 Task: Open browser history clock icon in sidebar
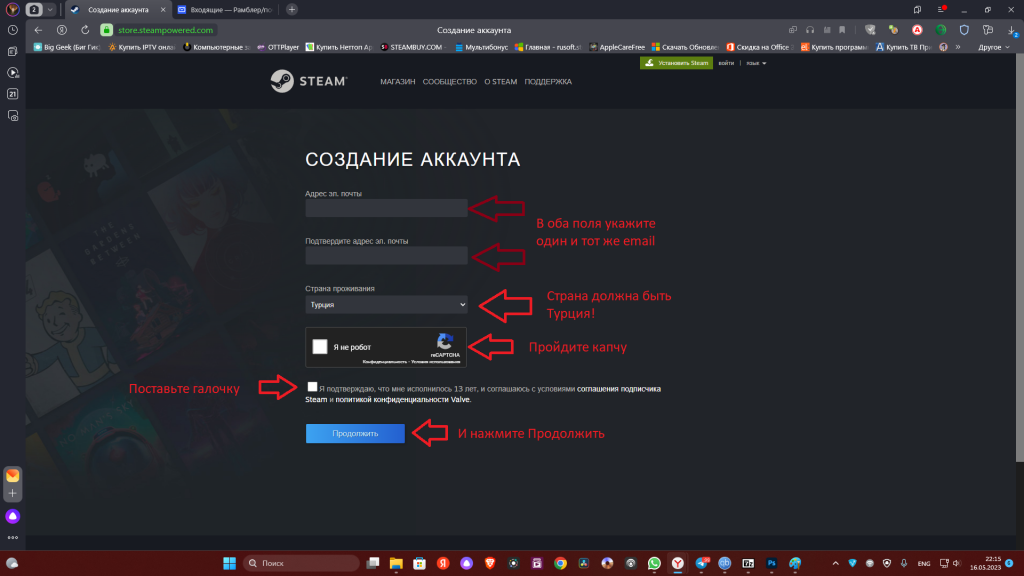coord(13,30)
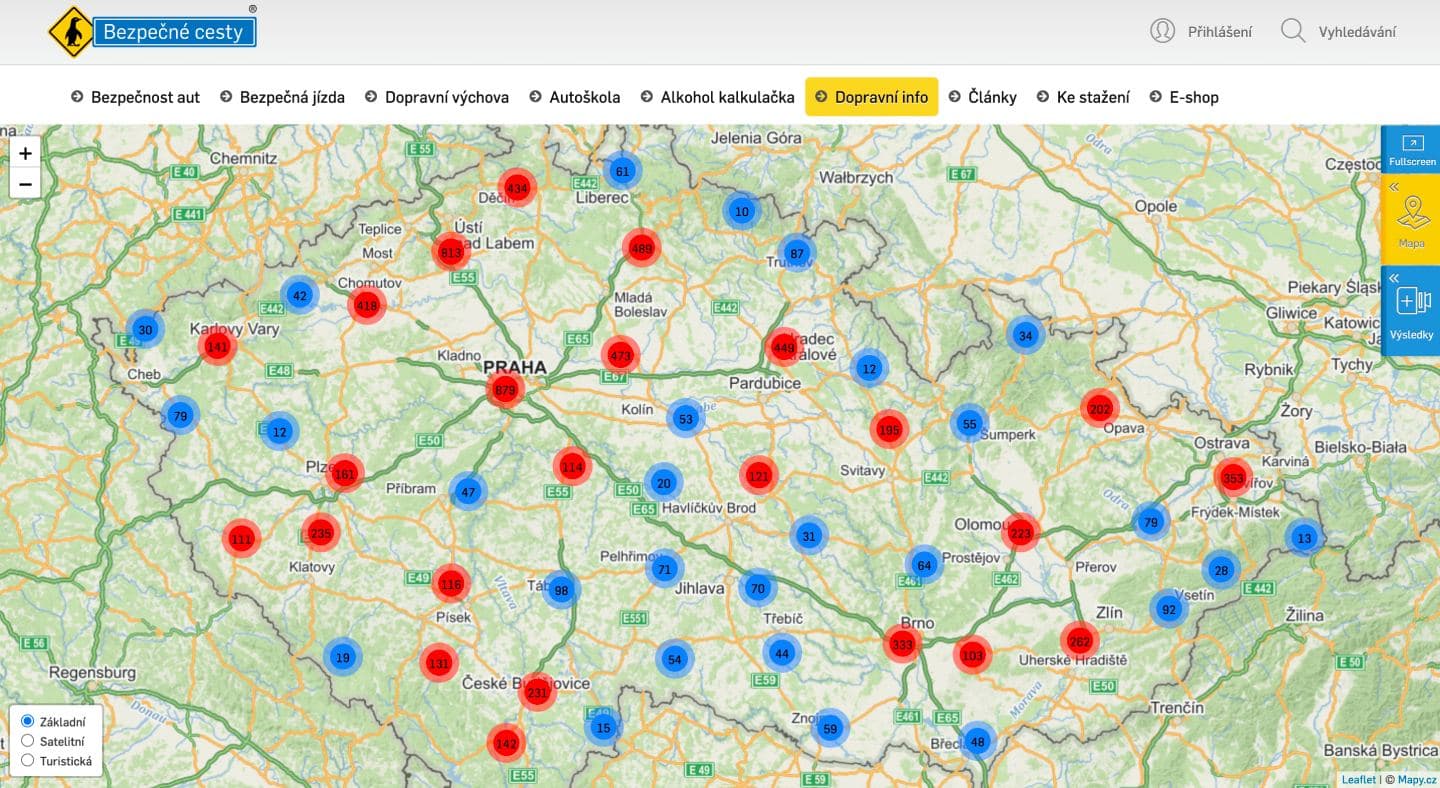Collapse the Mapa panel with its chevron
This screenshot has width=1440, height=788.
[x=1394, y=186]
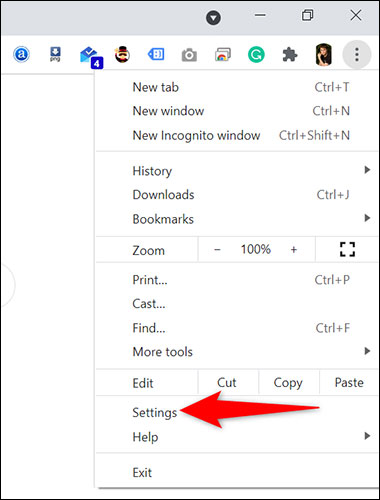Open the three-dot Chrome menu button
The width and height of the screenshot is (380, 500).
point(357,55)
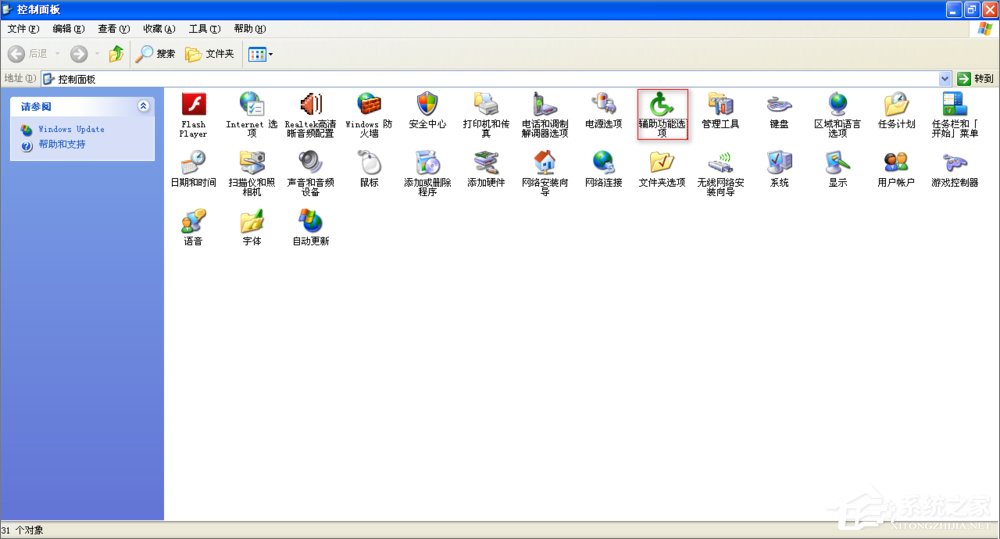Image resolution: width=1000 pixels, height=539 pixels.
Task: Open Windows 防火墙 icon
Action: (x=369, y=105)
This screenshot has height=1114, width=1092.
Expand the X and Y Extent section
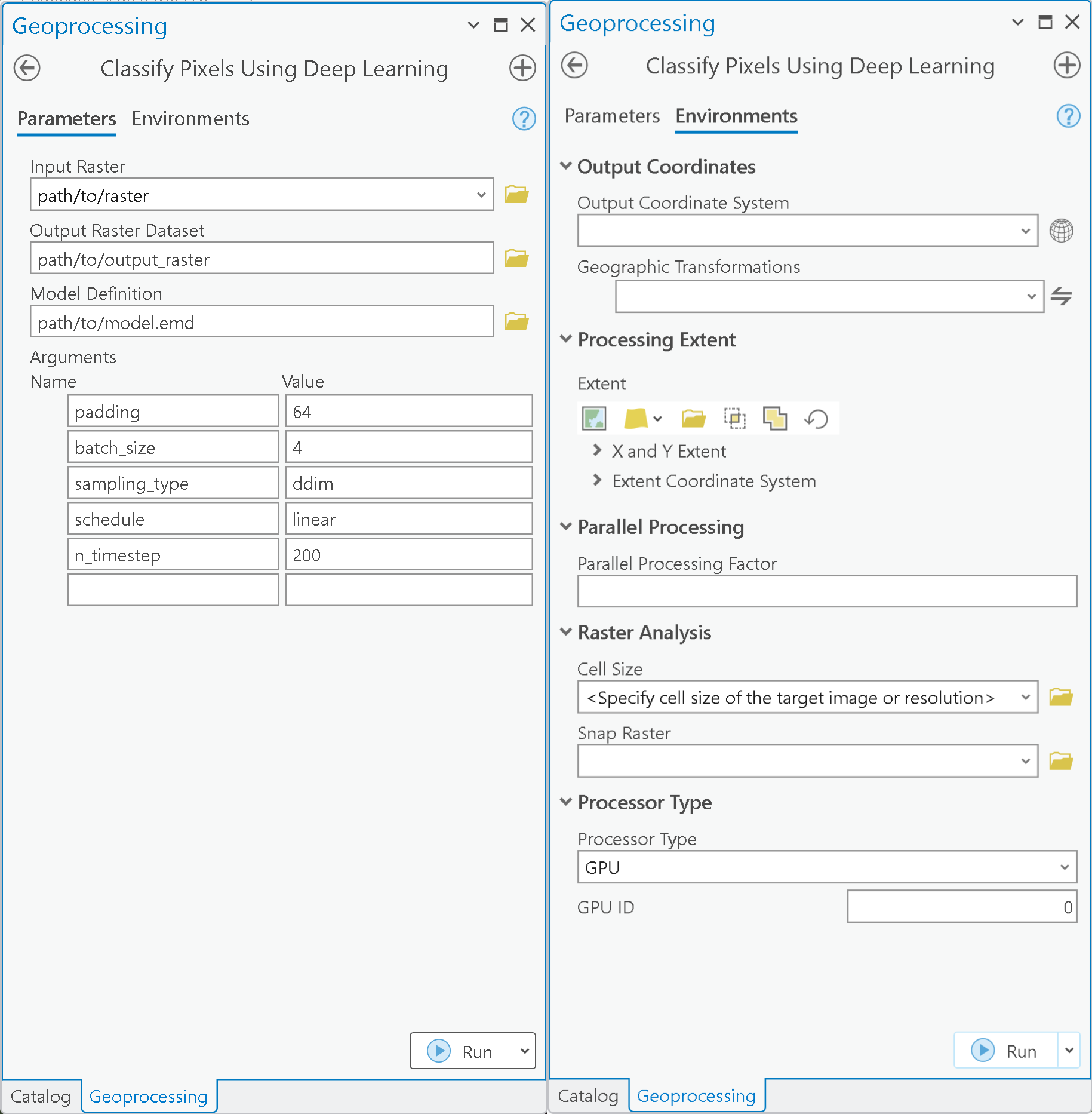(597, 451)

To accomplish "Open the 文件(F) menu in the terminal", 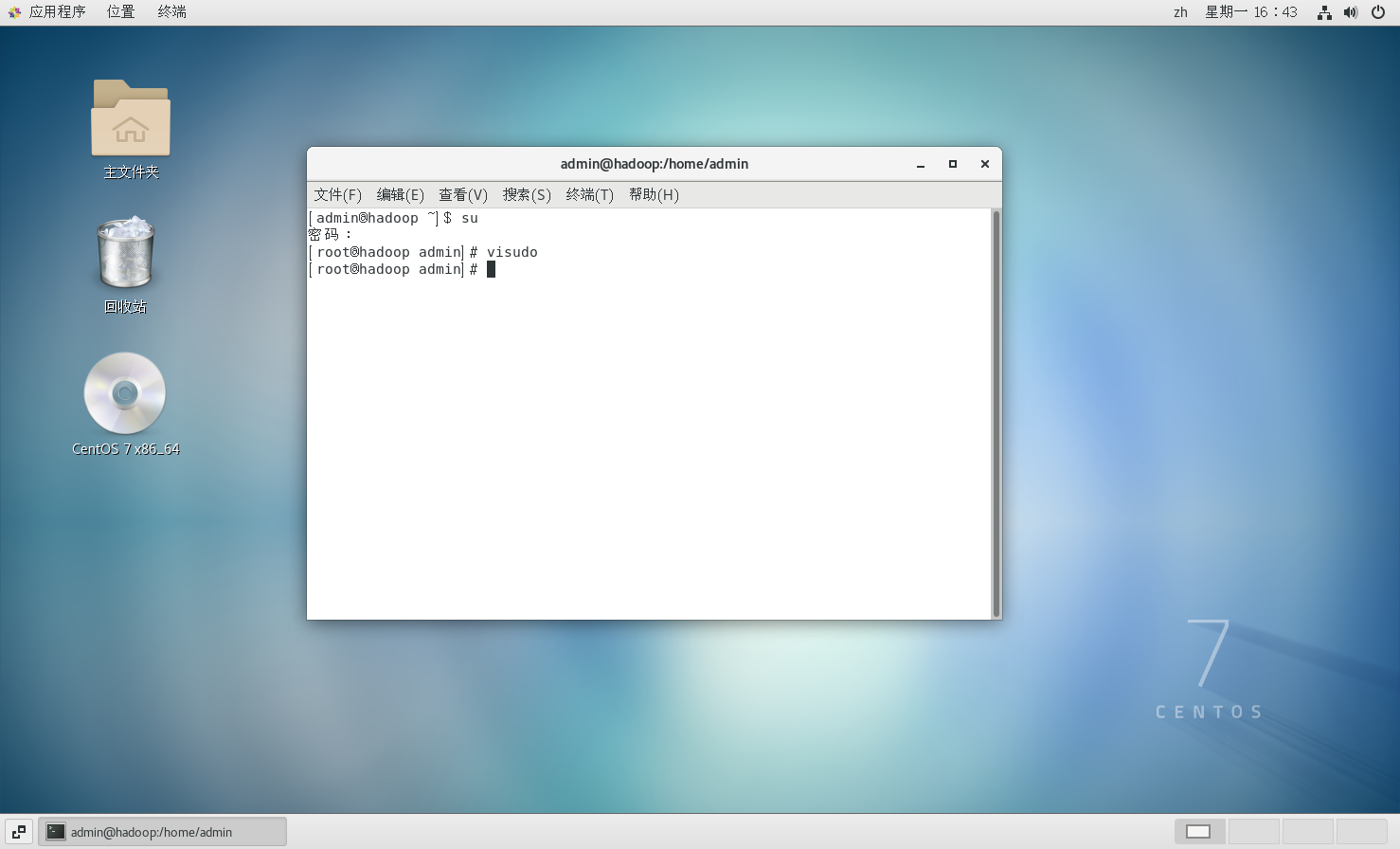I will 337,194.
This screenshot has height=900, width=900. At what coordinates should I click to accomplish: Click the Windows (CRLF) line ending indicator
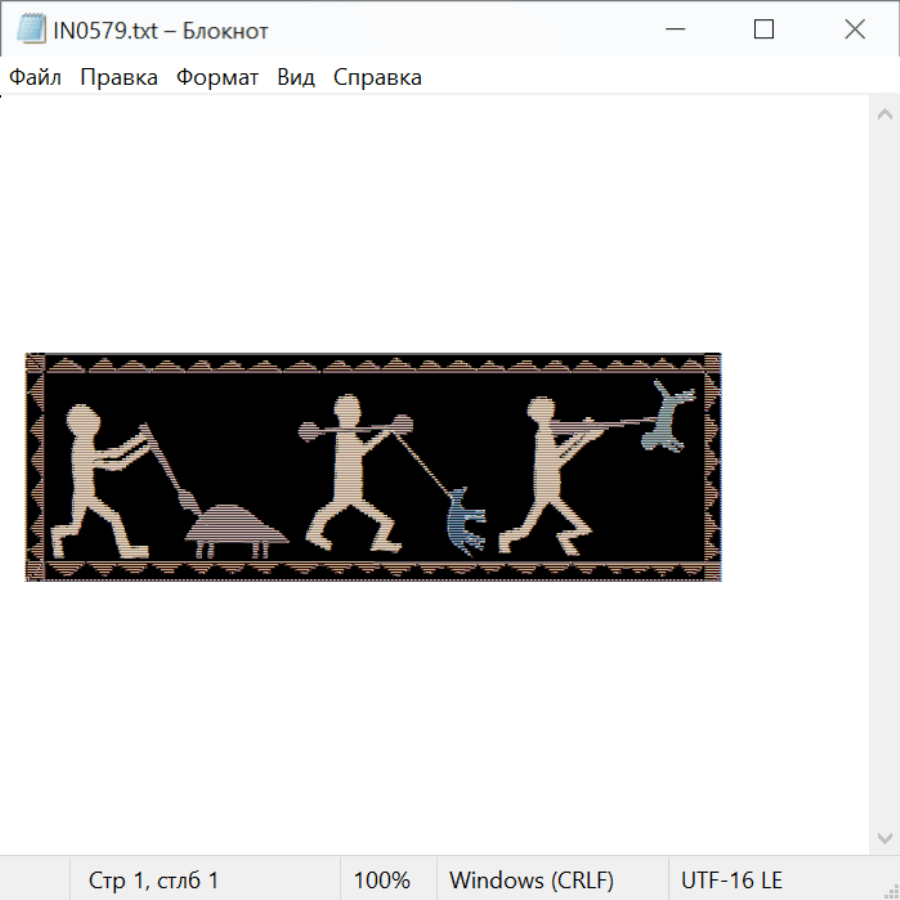coord(531,880)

^^^^

▸ WHAT IS REQUIRED
The lines from the one that contains "This screenshot has height=900, width=900." through the end of the data, repeated exactly and with no pictures, make up the whole answer.

▸ ANSWER BELOW
This screenshot has height=900, width=900. At what coordinates should I click to accomplish: Click the Windows (CRLF) line ending indicator
coord(531,880)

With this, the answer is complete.